Persone “decise a fare qualcosa di concreto per il nostro Paese”: erano Giulia Maria Mozzoni Crespi, figlia di una grande famiglia dell’imprenditoria lombarda, proprietaria del Corriere della Sera negli anni ’70; Renato Bazzoni, uno dei grandi architetti milanesi che nel dopoguerra voleva ricostruire conservando storia e memoria di edifici e stili; Alberto Predieri, il giurista che parlava di “paesaggio integrale”, ossia “fatto di estetica, ma anche di geografia, urbanistica, architettura, archeologia, diritto, economia, storia, antropologia, linguistica e letteratura”. È in pratica l’idea che sta dietro la Convenzione europea sul paesaggio e che ispira anche il Codice dei Beni Culturali e del Paesaggio.

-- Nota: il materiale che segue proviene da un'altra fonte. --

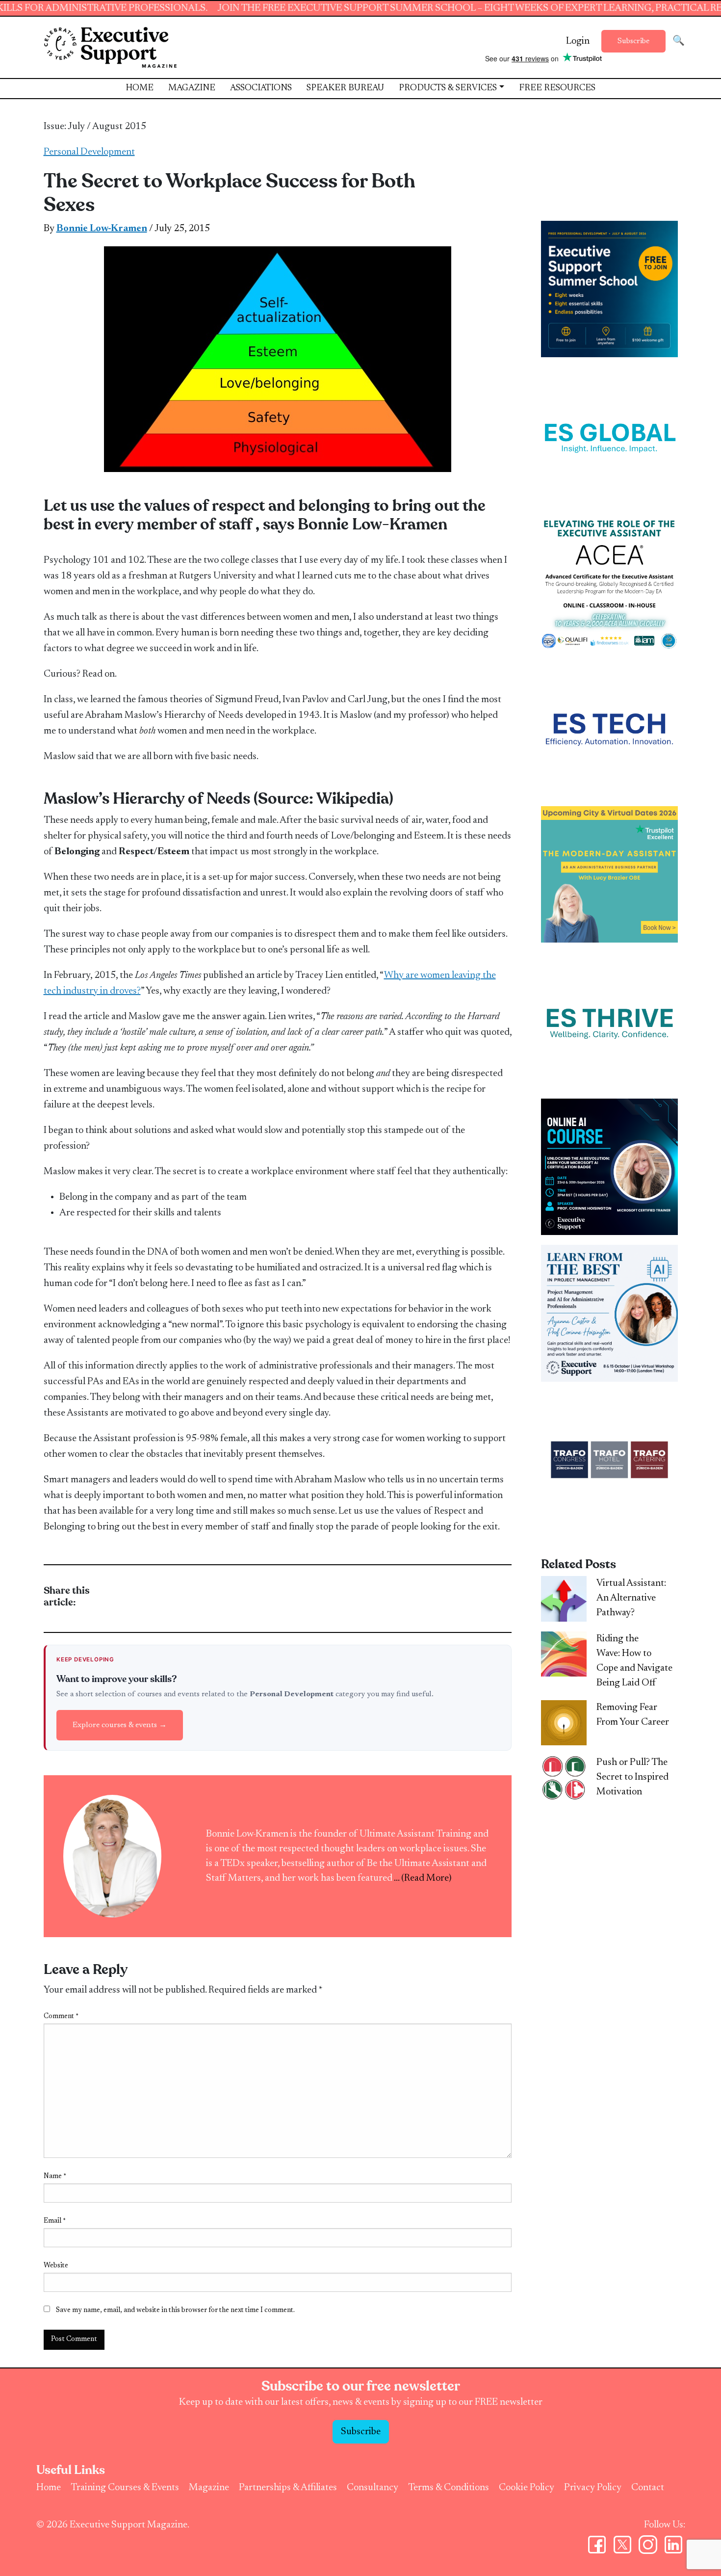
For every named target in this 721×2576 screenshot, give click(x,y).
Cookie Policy (526, 2488)
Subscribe (633, 41)
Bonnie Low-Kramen (101, 229)
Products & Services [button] (448, 88)
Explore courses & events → (120, 1725)
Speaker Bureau (345, 88)
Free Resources (557, 88)
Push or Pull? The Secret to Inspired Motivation (632, 1777)
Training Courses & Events (125, 2488)
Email (55, 2221)
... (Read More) (423, 1878)
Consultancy (372, 2488)
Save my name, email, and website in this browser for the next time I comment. (175, 2310)
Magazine (191, 88)
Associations (261, 88)
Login (578, 41)
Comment (61, 2016)
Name (55, 2176)
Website (56, 2265)
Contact (647, 2488)
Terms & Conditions (448, 2488)
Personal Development (89, 152)
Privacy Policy (592, 2488)
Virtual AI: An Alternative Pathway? (631, 1598)
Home (140, 88)
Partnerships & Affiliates (288, 2488)
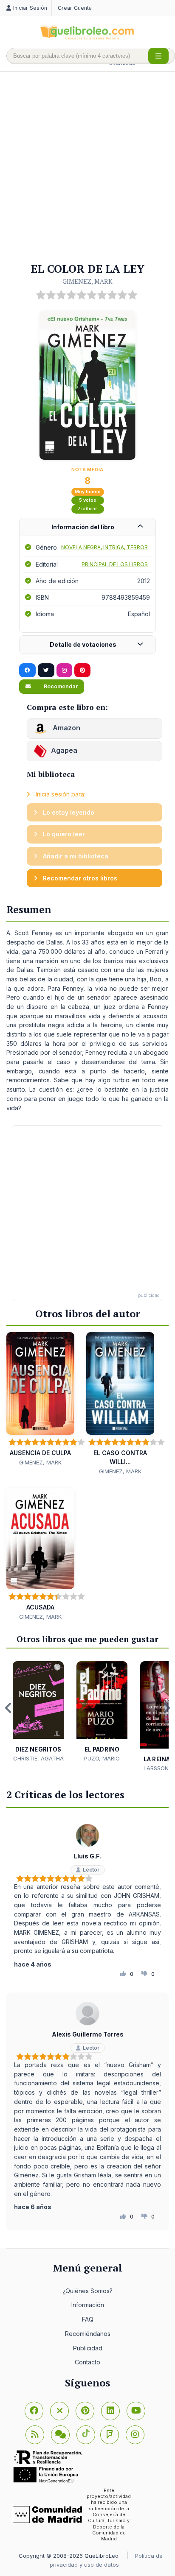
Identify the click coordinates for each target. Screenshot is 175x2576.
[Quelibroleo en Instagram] (64, 670)
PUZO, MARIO (102, 1758)
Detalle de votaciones (83, 644)
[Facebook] (34, 2411)
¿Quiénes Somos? (87, 2290)
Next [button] (166, 1708)
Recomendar (60, 686)
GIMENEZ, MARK (87, 281)
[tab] (87, 527)
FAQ (87, 2319)
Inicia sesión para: (59, 794)
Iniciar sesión (30, 8)
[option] (38, 1712)
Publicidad (87, 2348)
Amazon (65, 728)
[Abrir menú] (158, 56)
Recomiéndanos (87, 2333)
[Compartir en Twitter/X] (46, 670)
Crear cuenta (75, 8)
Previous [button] (8, 1708)
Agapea (64, 750)
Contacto (87, 2362)
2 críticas (87, 508)
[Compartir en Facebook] (27, 670)
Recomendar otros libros (79, 878)
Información (87, 2304)
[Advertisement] (87, 167)
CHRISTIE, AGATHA (38, 1758)
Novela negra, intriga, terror (104, 547)
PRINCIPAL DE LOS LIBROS (115, 564)
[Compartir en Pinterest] (82, 670)
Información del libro (82, 527)
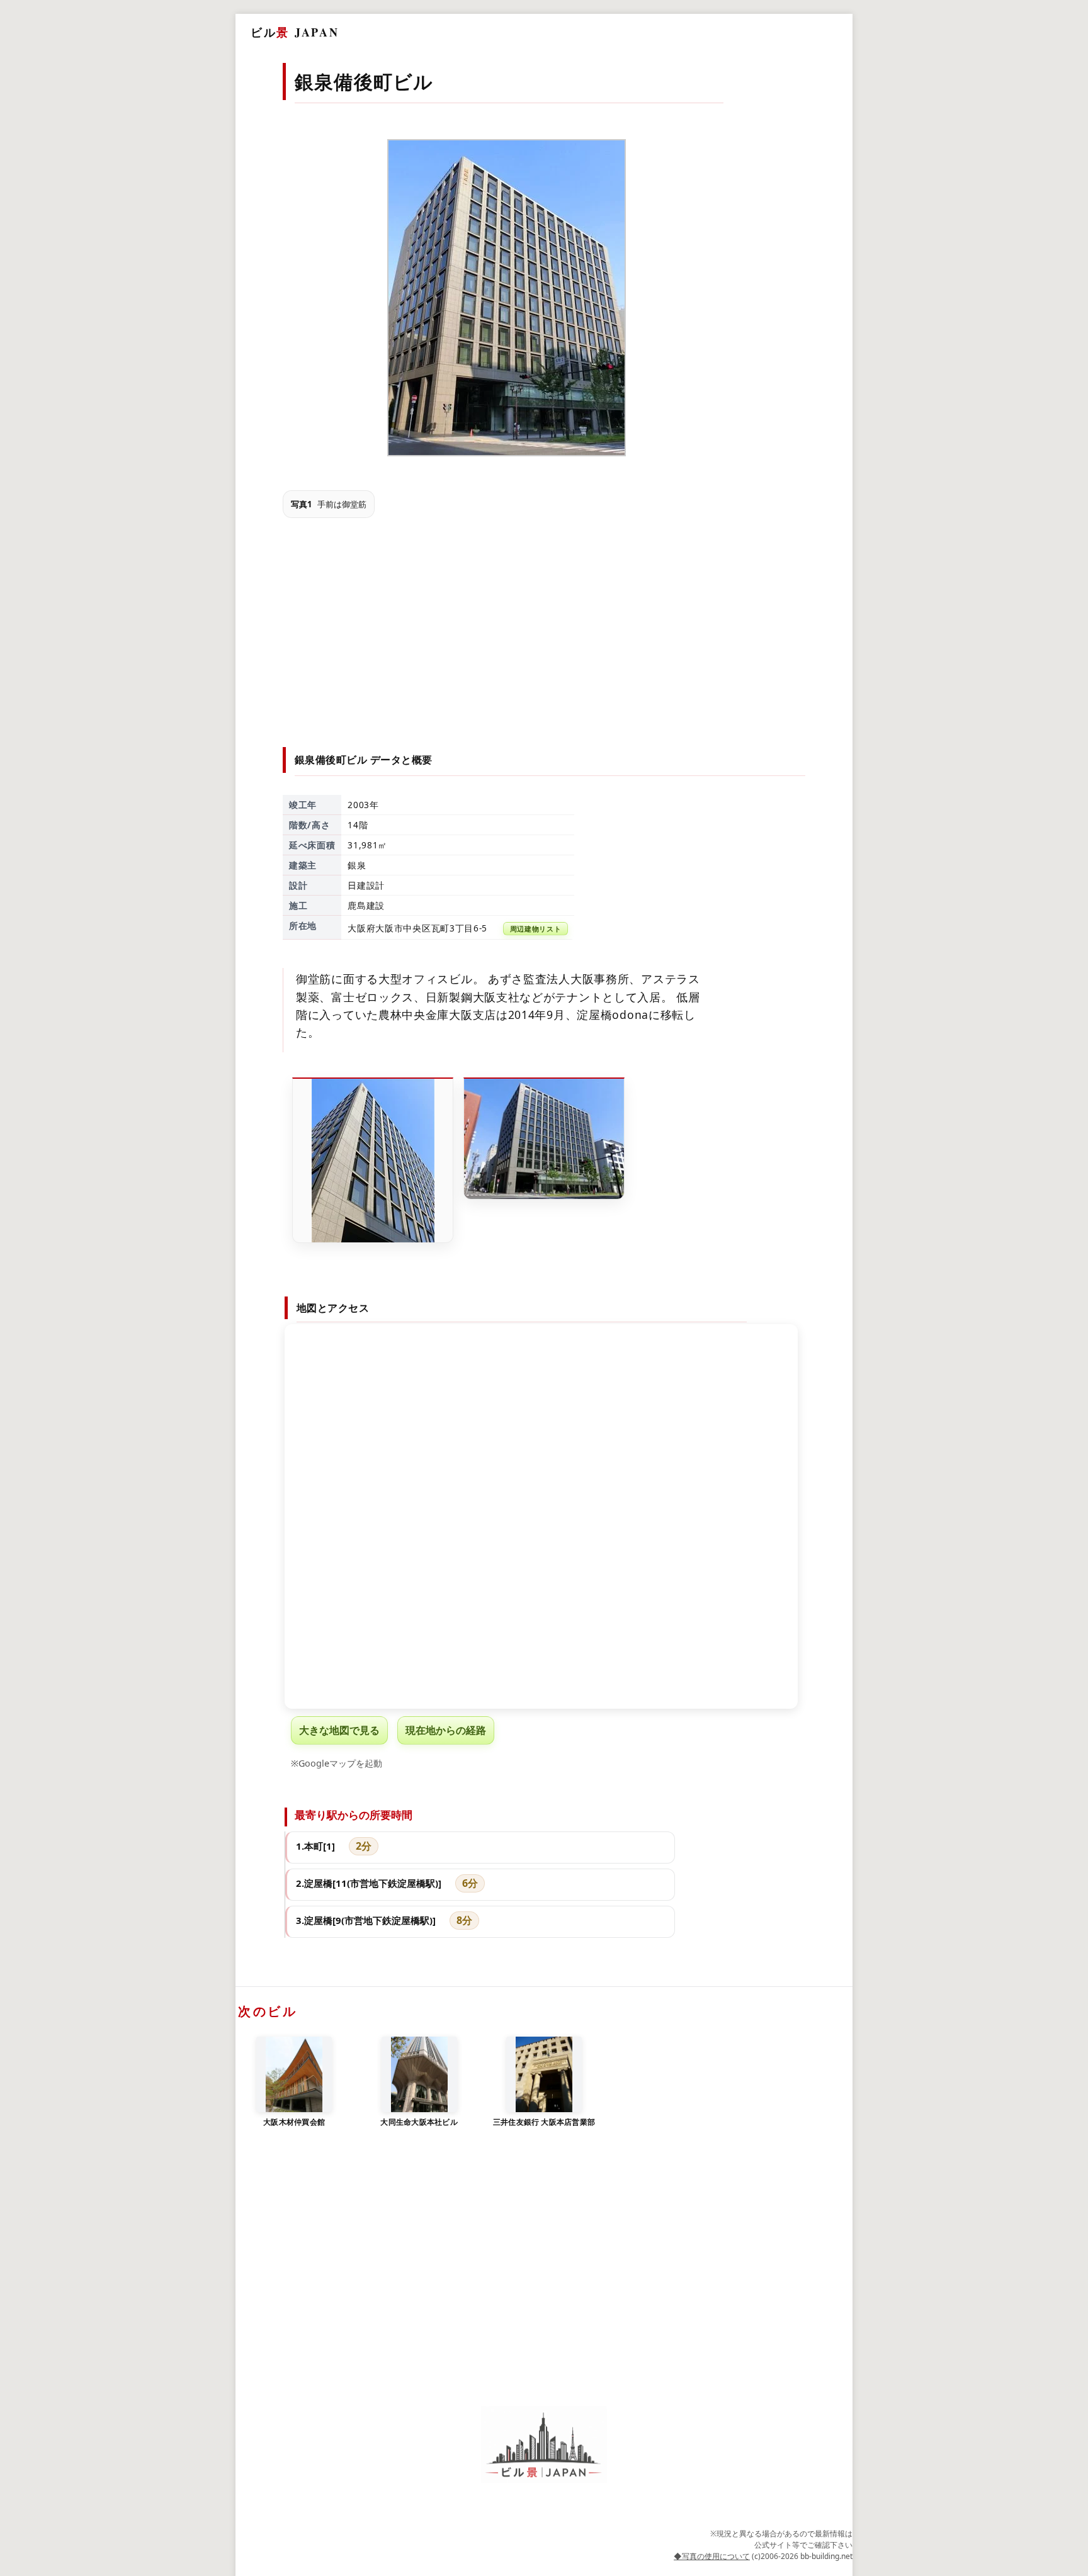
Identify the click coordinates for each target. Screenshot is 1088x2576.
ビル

Tutto questo per ricordare i tre protagonisti dell’atto di nascita del Fai, firmato il 28 aprile del 1975. Il mezzo secolo di vita, celebrato anche con un convegno alla Scala lo scorso 8 febbraio, è nei numeri (oltre 300 mila soci, 72 luoghi speciali salvati, recuperati e visitati nel 2024 da oltre 1 milione di persone) e nella realtà degli appuntamenti che ogni anno si ripetono anche con l’impegno di oltre 16 mila volontari. I prossimi 22 e 23 marzo, per esempio, tornano le giornate di primavera, con i Beni Fai aperti: vicino a noi, abbiamo il Monastero di Torba dal 2011 patrimonio Unesco, il primo grande restauro del Fai (terminato nel 1985). Ma per la ricorrenza di quest’anno ci sono anche 5 nuovi Beni in apertura, due dei quali in Liguria, quindi Fuoriporta: il giardino inglese di Villa Rezzola a Lerici e il Podere Case Lovara nel Parco delle Cinque Terre.